According to this, the voltage applied to the corona discharge of the ion generator (2) can be lowered to reduce the generation of ozone O ₃ and NOx. The generation of nitrogen oxide compounds can be reduced, and the occurrence of image deletion can be reduced.

(7) It is arranged to face the image carrier (1),
In a charging device having at least the wire (21) and applying a high voltage to the wire to generate ions or electrons to charge the image carrier, the cross-sectional shape of the wire is made oval or elliptical. A charging device (2), wherein the wire surface is plated.

(8) It is arranged to face the image carrier (1),
In a charging device having at least a wire and applying a high voltage to the wire to generate ions or electrons to charge the image carrier, a cross-sectional shape of the wire is formed into an ellipse or an ellipse, and carbon is formed on the surface. A charging device, which has been subjected to a coating process.

(9) The charging device according to (7) or (8), wherein the wire (21) is twisted around its longitudinal axis.

(10) The gas (O) generated from the charging device by having the charging device according to any one of (1) to (3) above.
_3. An image forming apparatus characterized in that it prevents NOx) from adhering to the image carrier (1).

Other objects and features of the present invention will become apparent from the following description of embodiments with reference to the drawings.

[0024]

FIG. 1 is a schematic diagram showing an example of an image forming apparatus provided with a charging device 2 which is an ion generator according to an embodiment of the present invention. The image forming apparatus of this example is a printer using a transfer type electrophotographic process or a printer unit of a copying machine.

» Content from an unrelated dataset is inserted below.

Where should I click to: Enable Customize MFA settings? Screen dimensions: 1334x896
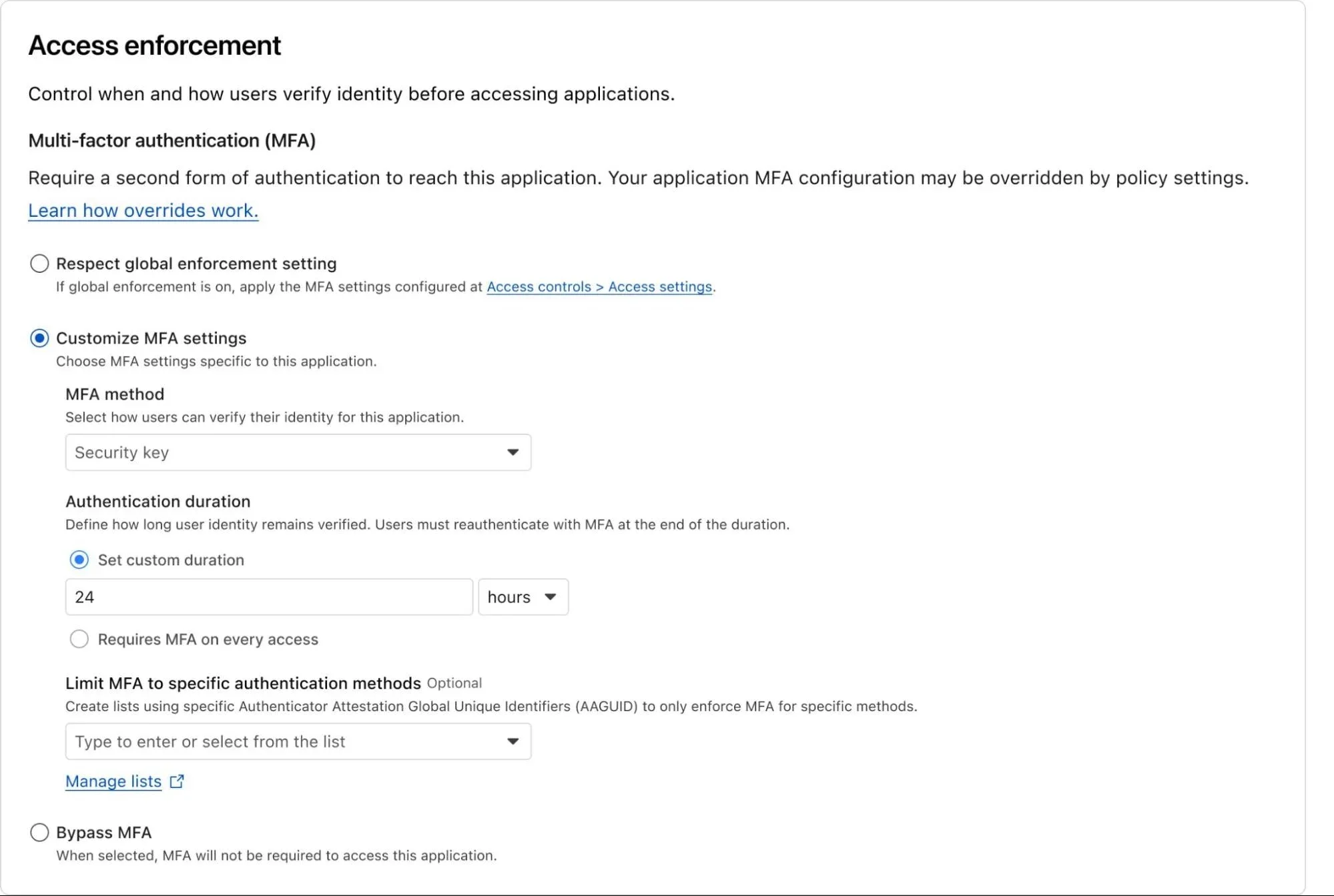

Reference numeral 1 denotes an image carrier as a member to be charged. This embodiment is an electrophotographic OPC photoreceptor of a negative polarity and a rotating drum type having a diameter of 30 mm and a length of 340 mm, and is rotated in the clockwise direction of an arrow at a process speed (peripheral speed) of 125 mm / sec.

The charging device 2 is a corona charger 2 disposed opposite to the photoconductor 1, and applies a high voltage to the charge wire 21 to generate a discharge phenomenon to charge the OPC photoconductor. Normally, a grid 22 is arranged between the charge wire 21 and the photoconductor 1, so that more uniform charging can be performed. 21 PS is a charging bias application power supply for supplying power to the corona charger 2. In this embodiment, a predetermined charging bias is applied to the charge wire 21 from the power supply 21PS to uniformly charge the peripheral surface of the rotary photoconductor 1 to a surface potential of -960V.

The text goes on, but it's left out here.